**THE RECORDS**

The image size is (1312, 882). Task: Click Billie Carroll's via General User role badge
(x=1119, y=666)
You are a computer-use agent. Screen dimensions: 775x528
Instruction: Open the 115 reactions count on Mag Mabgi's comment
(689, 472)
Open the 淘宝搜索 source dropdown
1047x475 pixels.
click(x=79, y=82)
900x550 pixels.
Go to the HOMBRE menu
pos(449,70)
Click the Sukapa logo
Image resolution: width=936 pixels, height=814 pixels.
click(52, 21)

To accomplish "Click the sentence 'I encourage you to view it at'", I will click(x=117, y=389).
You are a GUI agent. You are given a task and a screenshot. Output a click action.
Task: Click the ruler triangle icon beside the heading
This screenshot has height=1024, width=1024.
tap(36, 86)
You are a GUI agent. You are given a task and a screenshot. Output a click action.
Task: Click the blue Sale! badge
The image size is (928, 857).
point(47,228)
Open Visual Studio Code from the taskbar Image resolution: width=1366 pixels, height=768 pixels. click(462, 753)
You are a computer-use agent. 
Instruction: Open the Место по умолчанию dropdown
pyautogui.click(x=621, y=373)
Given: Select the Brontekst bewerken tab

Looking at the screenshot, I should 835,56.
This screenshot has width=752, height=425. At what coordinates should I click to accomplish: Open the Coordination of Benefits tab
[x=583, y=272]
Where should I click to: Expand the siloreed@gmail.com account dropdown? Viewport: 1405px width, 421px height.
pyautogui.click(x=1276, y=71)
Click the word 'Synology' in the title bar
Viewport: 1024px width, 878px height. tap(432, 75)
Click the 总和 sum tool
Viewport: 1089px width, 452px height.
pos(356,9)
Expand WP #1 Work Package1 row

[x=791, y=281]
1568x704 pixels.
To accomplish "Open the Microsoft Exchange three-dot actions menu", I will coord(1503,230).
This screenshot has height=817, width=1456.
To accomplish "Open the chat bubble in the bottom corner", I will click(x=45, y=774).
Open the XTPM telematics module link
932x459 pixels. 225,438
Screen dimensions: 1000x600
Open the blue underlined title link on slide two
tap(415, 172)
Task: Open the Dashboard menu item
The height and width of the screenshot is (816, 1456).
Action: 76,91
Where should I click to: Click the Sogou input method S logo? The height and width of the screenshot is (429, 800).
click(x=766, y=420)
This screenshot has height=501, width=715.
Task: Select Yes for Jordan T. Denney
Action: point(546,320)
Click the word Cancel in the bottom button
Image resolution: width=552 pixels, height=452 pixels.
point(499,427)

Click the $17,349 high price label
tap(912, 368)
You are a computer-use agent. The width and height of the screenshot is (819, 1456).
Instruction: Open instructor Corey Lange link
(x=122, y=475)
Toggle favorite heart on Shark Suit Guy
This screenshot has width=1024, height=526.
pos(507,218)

**TRY IT**
Reproduce each line of the material containing the word "computer".

**OUTPUT**
You are a computer-use agent. Screen dimensions: 775x528
You are a computer-use agent. 
You are a computer-use agent. The width and height of the screenshot is (819, 1456).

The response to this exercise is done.